Stress Tests: 10 Banks Need Cash
After the close of trading, the Fed released the results of the bank stress test.
19 banks were analyzed. Nine came out with no need to raise new capital, but 10 will.
The banks that will have to raise the largest amount of capital are Bank of America (BAC - Analyst Report), Wells Fargo (WFC - Analyst Report) and GMAC (partially owned by General Motors (GM)). The total for all 10 banks is $74.6 billion.
This is after the effects of the “better than expected earnings” in the first quarter and other capital actions that the banks have already taken or announced, such as selling off assets, or in the case of Citigroup (C - Analyst Report), exchanging of TARP preferred shares into common stock.
Under the “more adverse” scenario (read, realistic scenario) the 19 bank holding companies (BHC) will suffer total losses during 2009 and 2010 of $600 billion. $455 billion of these losses will come from whole loans held on the banks’ balance sheets and $135 billion will come from available for sale securities. This is in addition to the losses that the BHC have already taken.

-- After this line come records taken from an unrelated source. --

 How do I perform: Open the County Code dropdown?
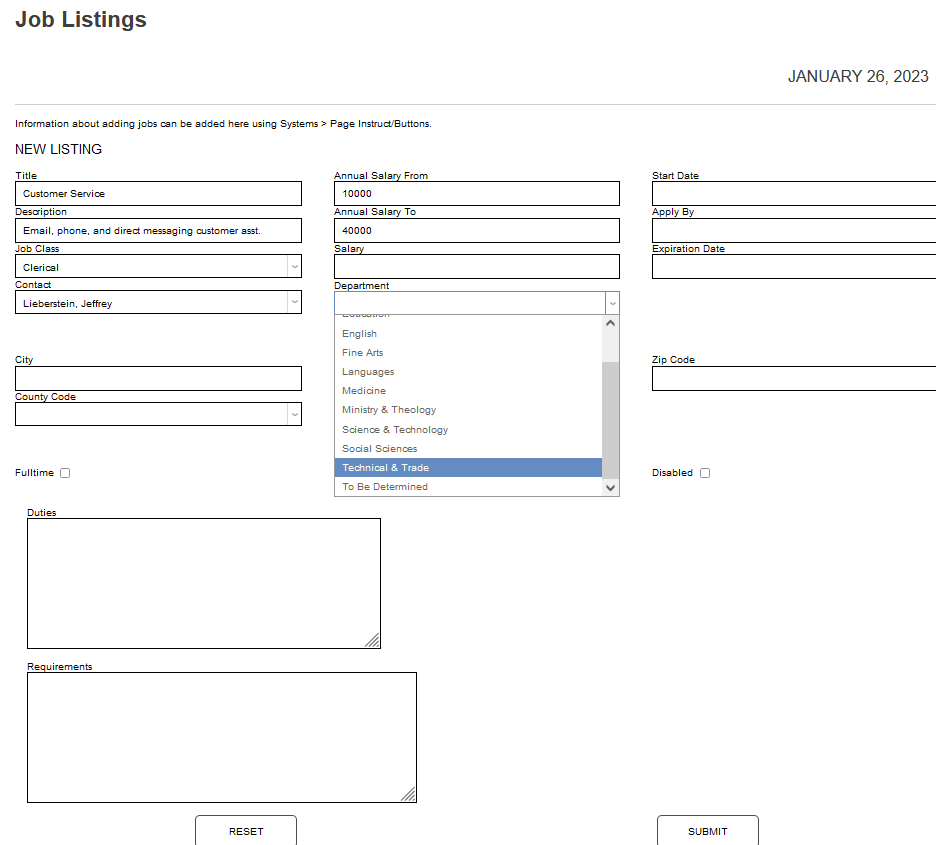[294, 414]
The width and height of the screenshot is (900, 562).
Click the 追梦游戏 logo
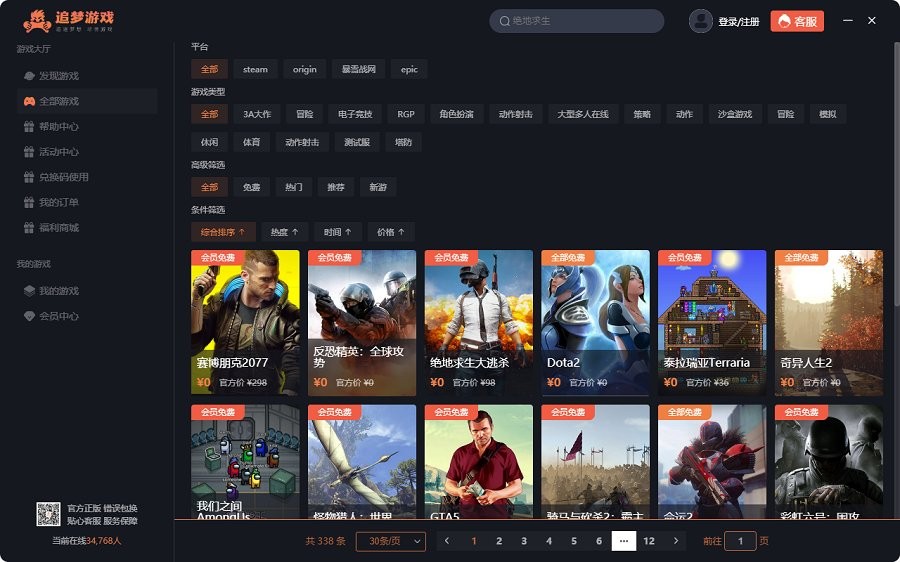coord(68,21)
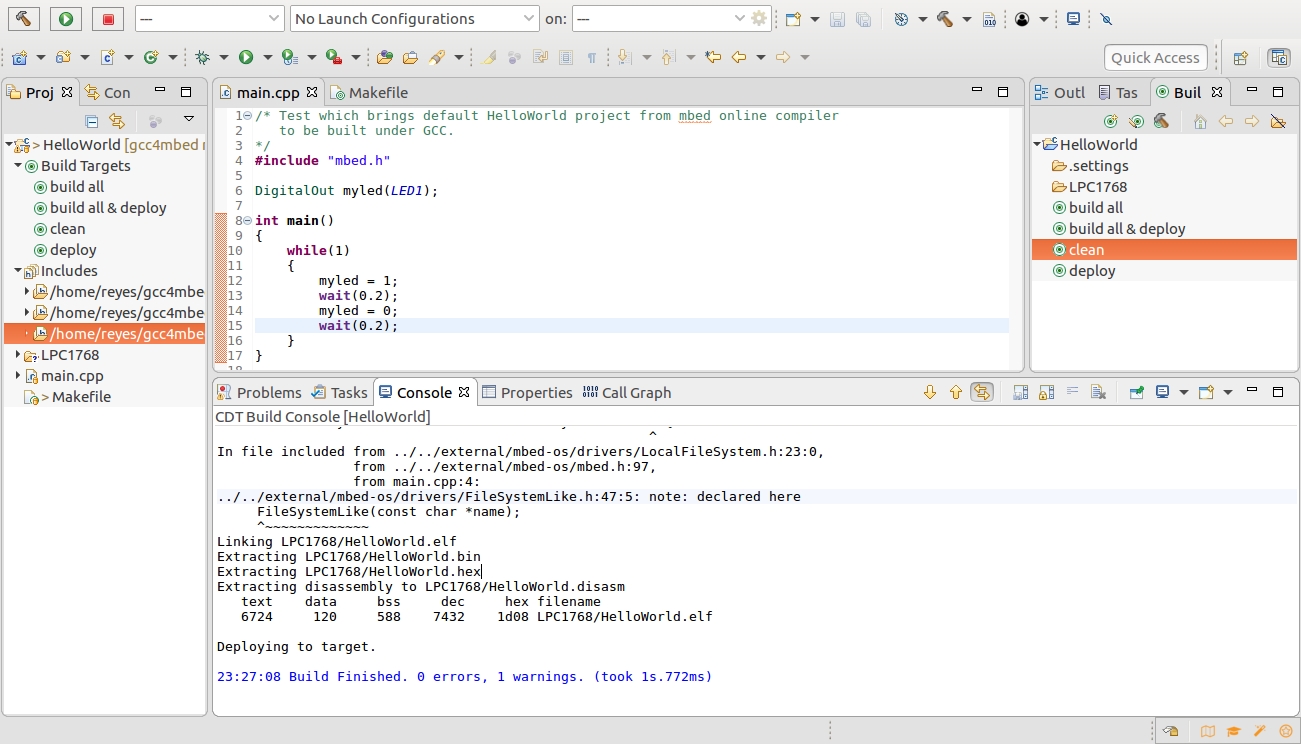
Task: Toggle console scroll lock
Action: pyautogui.click(x=1046, y=393)
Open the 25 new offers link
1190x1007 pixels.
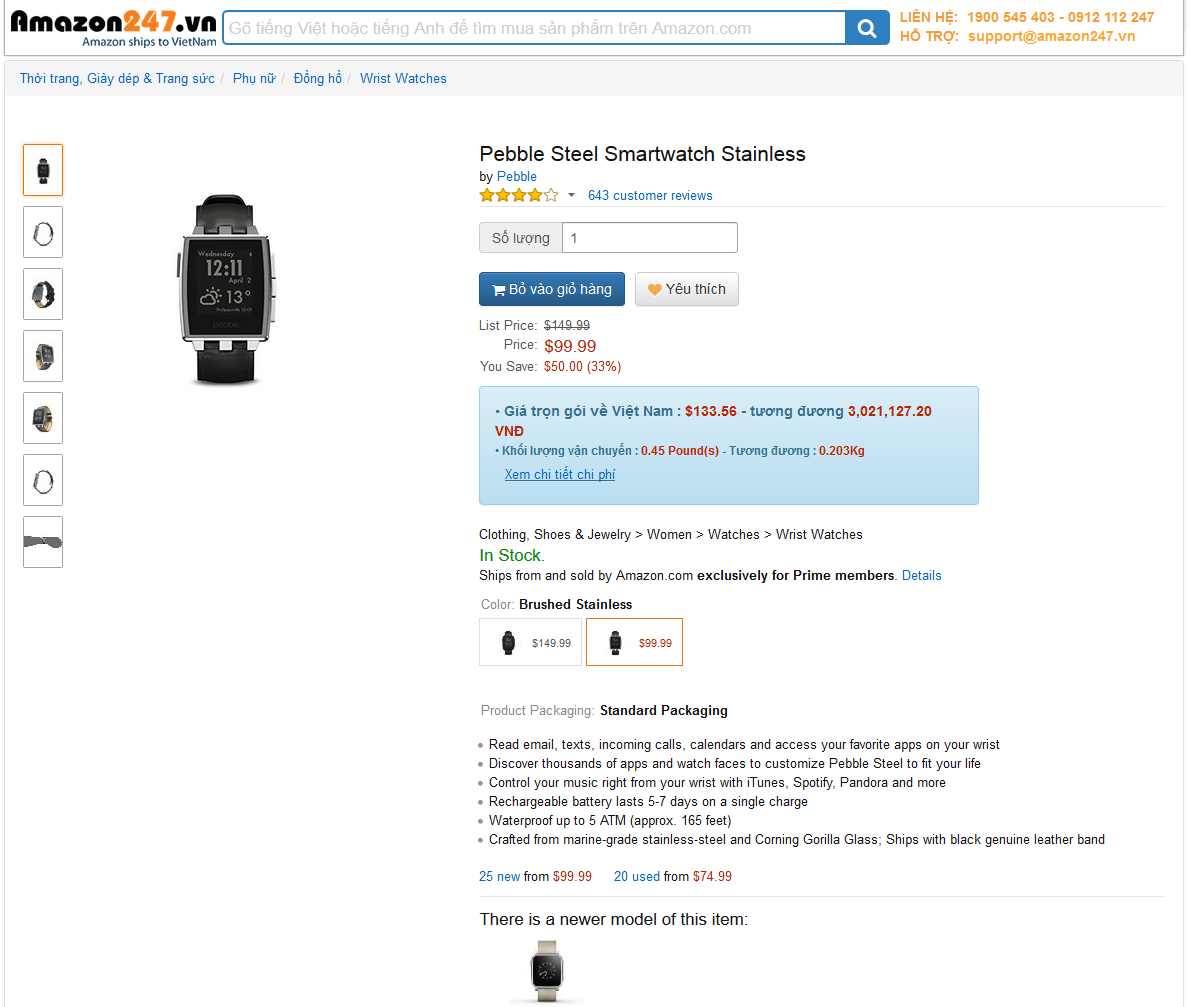pos(499,876)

To determine if banks need to raise more capital, they had to have projected tier one capital of 6% of assets at the end of 2010, and at least 4% has to be common equity (as opposed to preferred).

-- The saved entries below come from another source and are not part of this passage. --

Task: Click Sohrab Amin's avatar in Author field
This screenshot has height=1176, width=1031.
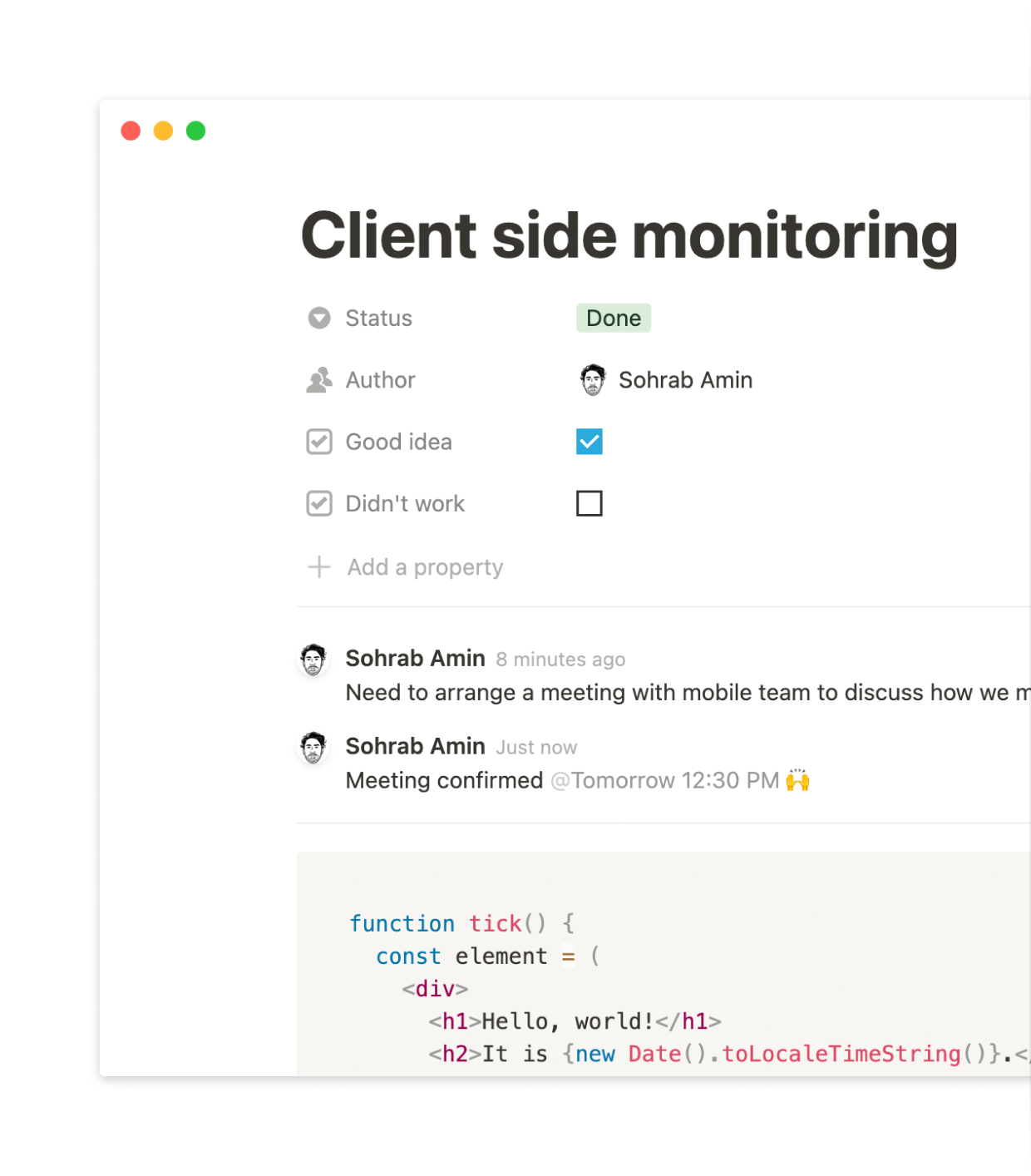Action: point(593,380)
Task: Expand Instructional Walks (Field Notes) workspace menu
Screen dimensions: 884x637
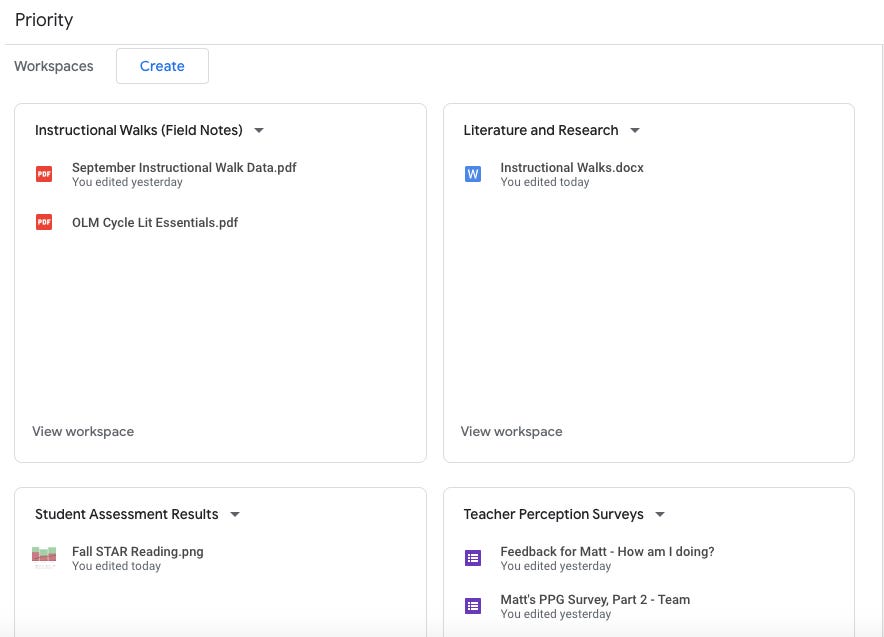Action: pyautogui.click(x=259, y=130)
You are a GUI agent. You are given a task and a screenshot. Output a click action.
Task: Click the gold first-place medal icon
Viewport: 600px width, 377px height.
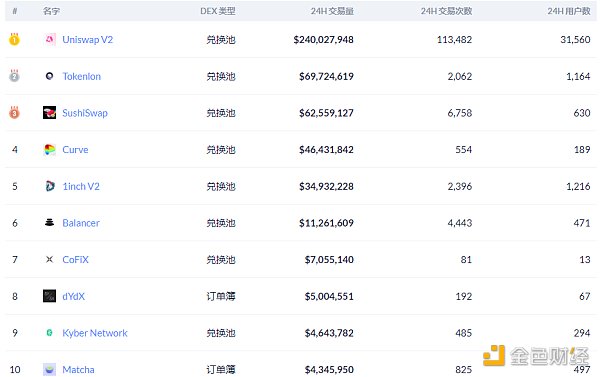click(15, 39)
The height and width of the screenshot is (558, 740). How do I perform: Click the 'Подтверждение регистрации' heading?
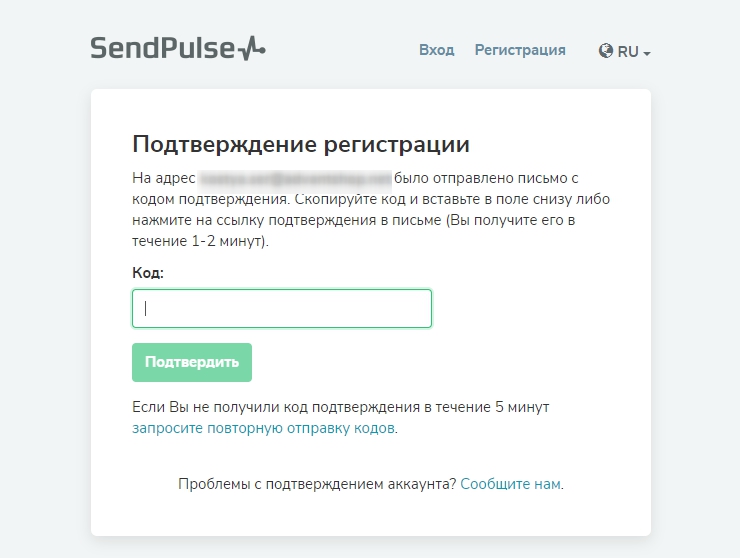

There are 2 parts to this, the resources other than capital to absorb losses, which is mostly the net revenues that the firms will be generating this year and next, and the capital actions. The non-capital resources will supposedly absorb $362.9 billion of losses.
Even after allowing for the effects of the potential “earn out”, the losses would have been $185 billion. Most of that difference is from Citigroup, which was able to knock its capital raise requirement down from $92.6 billion to just $5.5 billion.
The results also break out the expected losses by type of loan.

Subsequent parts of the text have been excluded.